EXERCISE PROMPT
The required output is the exact text of the lines from the line containing "You are a GUI" through the final line below, inclusive, without pictures.

SOURCE MATERIAL
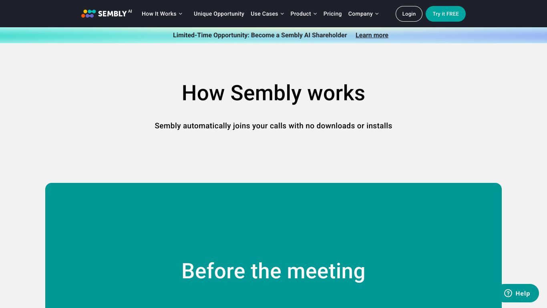The height and width of the screenshot is (308, 547).
Task: Click the Sembly AI logo
Action: coord(107,14)
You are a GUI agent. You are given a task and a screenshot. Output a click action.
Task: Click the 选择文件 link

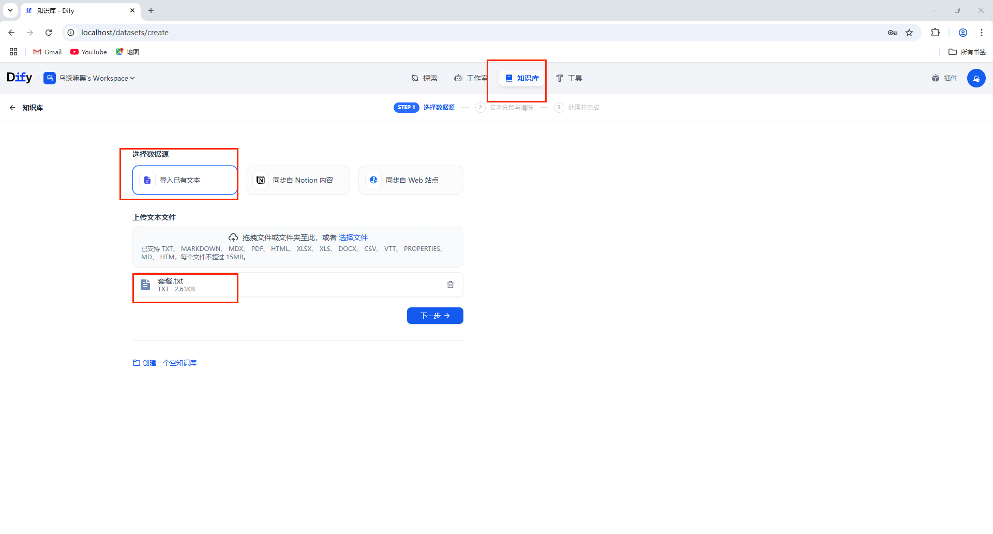(x=353, y=238)
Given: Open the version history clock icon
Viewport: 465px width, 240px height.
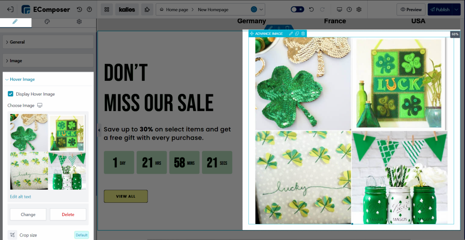Looking at the screenshot, I should 79,10.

FINAL ANSWER
You are a GUI agent. You are given a task and a screenshot. Output a click action.
Task: Click the 选择文件 link

(x=353, y=238)
Given: Open the version history clock icon
Viewport: 465px width, 240px height.
Looking at the screenshot, I should 79,10.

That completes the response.